La fine storica di Ponzio Pilato conferma quanto le sue paure, in quei giorni di Pasqua a Gerusalemme, fossero tutt’altro che infondate. Temendo che la gestione del caso di Gesù potesse ritorcersi contro di lui davanti all’imperatore, Pilato aveva cercato in ogni modo di evitare uno scandalo. Eppure fu proprio un altro caso, sempre legato alla gestione violenta di una popolazione religiosa difficile — i Samaritani — a decretare la sua caduta.

Attorno al 36-37 d.C., Pilato intervenne duramente contro un gruppo di samaritani radunatisi sul monte Garizim per motivi religiosi. La repressione fu tale che i Samaritani, notoriamente più filo-romani degli ebrei, lo denunciarono al legato di Siria, Lucio Vitellio.

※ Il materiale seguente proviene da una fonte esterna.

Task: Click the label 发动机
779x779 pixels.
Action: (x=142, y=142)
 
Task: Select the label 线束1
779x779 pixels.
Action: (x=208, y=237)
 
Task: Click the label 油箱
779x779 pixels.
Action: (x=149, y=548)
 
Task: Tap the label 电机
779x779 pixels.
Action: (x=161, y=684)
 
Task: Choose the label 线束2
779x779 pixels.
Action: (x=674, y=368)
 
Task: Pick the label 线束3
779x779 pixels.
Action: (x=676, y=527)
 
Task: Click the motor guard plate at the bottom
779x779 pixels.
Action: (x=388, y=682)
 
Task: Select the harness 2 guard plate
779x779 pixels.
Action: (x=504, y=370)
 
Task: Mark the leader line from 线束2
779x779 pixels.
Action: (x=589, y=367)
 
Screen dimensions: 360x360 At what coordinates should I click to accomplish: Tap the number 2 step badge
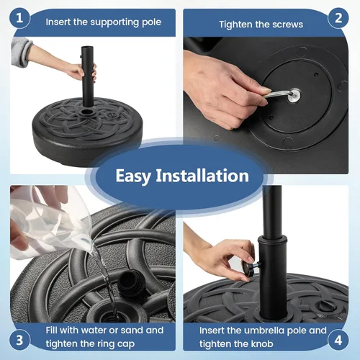click(338, 19)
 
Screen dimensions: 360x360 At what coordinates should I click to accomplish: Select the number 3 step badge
click(21, 339)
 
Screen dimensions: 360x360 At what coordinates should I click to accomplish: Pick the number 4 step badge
click(338, 339)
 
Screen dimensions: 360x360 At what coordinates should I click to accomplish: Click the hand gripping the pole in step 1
click(81, 71)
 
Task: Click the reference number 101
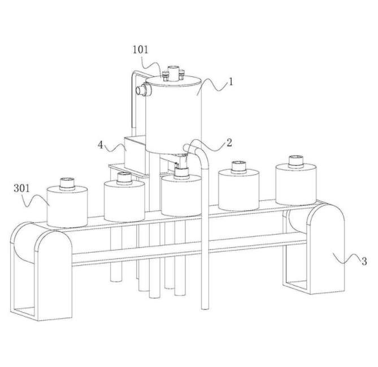pyautogui.click(x=141, y=50)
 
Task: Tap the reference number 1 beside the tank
pyautogui.click(x=231, y=83)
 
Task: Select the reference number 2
pyautogui.click(x=229, y=143)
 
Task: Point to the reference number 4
pyautogui.click(x=101, y=145)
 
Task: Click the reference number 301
pyautogui.click(x=21, y=188)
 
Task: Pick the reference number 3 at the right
pyautogui.click(x=364, y=261)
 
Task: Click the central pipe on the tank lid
pyautogui.click(x=173, y=72)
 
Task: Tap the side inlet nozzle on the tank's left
pyautogui.click(x=143, y=90)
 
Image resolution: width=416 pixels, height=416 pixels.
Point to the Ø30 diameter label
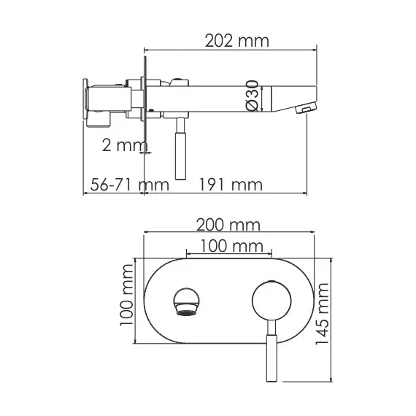tap(251, 96)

Pilato fu richiamato a Roma per rendere conto dei suoi atti davanti a Tiberio. Quando giunse in Italia, Tiberio era morto da poco. Le sue tracce si perdono tra ipotesi di esilio, di destituzione, forse di suicidio. Ma il dato certo è che il rischio che Pilato aveva temuto nel caso di Gesù si concretizzò esattamente per le stesse ragioni: il malcontento locale e l’accusa di aver gestito male l’ordine pubblico.

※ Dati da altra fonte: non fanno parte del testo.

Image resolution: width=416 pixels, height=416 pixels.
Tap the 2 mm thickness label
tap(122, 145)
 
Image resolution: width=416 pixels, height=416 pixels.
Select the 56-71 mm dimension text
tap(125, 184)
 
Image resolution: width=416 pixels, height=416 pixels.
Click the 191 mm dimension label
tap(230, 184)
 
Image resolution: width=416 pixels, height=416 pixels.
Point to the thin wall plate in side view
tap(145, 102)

Intorno alla sua figura, nel tempo, si è formata una vasta letteratura. Alcuni — come Anatole France — immaginarono un Pilato anziano, alle terme di Baia, che non ricorda nemmeno il nome di Gesù di Nazareth. Altri — come Gertrud von Le Fort — hanno scritto pagine intensissime, in cui è la moglie di Pilato a raccontare un sogno angosciante: quello di miliardi di uomini che, nei secoli futuri, continueranno a pronunciare ogni giorno il nome di suo marito, accanto a quello del crocifisso.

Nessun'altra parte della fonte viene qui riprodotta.